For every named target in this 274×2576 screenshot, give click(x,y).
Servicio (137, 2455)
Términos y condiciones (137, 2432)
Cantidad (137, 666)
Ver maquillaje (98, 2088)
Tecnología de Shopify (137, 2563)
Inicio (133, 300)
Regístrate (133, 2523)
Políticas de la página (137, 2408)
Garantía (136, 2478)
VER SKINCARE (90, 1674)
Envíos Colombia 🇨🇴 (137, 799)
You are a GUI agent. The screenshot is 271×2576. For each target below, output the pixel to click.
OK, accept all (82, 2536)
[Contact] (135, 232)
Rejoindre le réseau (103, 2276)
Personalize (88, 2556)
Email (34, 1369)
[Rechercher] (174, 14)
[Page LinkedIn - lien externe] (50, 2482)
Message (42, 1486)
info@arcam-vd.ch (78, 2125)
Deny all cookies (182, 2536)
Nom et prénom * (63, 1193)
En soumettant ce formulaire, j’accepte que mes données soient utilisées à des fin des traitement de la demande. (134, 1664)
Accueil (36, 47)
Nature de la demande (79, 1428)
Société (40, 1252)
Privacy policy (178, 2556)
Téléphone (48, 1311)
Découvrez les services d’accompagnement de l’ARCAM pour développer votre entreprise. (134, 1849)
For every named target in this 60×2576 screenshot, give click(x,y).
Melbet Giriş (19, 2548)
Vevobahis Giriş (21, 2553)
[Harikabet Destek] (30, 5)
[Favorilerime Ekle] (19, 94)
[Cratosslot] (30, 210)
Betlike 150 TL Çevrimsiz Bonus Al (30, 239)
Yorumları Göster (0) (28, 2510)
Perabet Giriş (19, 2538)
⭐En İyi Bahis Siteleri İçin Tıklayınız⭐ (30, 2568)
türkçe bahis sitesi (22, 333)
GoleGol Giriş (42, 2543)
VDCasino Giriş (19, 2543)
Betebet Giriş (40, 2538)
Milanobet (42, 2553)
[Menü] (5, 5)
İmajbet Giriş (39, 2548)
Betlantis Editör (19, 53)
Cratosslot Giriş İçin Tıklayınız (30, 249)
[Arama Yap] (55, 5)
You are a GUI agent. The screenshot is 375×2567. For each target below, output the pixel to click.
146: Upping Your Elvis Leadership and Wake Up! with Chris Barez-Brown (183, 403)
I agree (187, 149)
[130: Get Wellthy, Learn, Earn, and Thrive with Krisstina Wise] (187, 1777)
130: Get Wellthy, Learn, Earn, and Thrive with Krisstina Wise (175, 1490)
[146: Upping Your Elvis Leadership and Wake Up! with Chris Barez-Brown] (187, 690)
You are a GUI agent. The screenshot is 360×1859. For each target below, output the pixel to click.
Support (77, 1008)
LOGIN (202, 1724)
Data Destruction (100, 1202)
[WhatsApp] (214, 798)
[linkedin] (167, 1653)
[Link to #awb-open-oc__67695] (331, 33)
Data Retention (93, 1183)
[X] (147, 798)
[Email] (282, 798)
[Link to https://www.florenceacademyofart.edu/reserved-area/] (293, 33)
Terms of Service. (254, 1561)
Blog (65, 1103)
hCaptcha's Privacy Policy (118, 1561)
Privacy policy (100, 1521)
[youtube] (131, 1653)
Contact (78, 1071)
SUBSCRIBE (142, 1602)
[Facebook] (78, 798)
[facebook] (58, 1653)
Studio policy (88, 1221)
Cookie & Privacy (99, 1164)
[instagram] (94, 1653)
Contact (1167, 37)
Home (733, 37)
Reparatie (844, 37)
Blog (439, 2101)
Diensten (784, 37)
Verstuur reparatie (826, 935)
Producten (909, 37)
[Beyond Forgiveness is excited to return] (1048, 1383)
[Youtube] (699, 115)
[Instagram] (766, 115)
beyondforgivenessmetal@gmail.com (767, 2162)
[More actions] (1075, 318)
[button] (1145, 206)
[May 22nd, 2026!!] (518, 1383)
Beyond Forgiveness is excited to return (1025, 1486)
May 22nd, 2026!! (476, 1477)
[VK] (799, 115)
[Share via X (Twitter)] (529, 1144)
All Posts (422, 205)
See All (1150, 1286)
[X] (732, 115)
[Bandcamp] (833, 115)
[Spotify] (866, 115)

### Your goal
All that belongs in the answer is the lines from the start of the entries above through the line containing "Envíos Colombia 🇨🇴 (137, 799)", each given exactly.

### Output
For every named target in this 274×2576 screenshot, give click(x,y).
Servicio (137, 2455)
Términos y condiciones (137, 2432)
Cantidad (137, 666)
Ver maquillaje (98, 2088)
Tecnología de Shopify (137, 2563)
Inicio (133, 300)
Regístrate (133, 2523)
Políticas de la página (137, 2408)
Garantía (136, 2478)
VER SKINCARE (90, 1674)
Envíos Colombia 🇨🇴 (137, 799)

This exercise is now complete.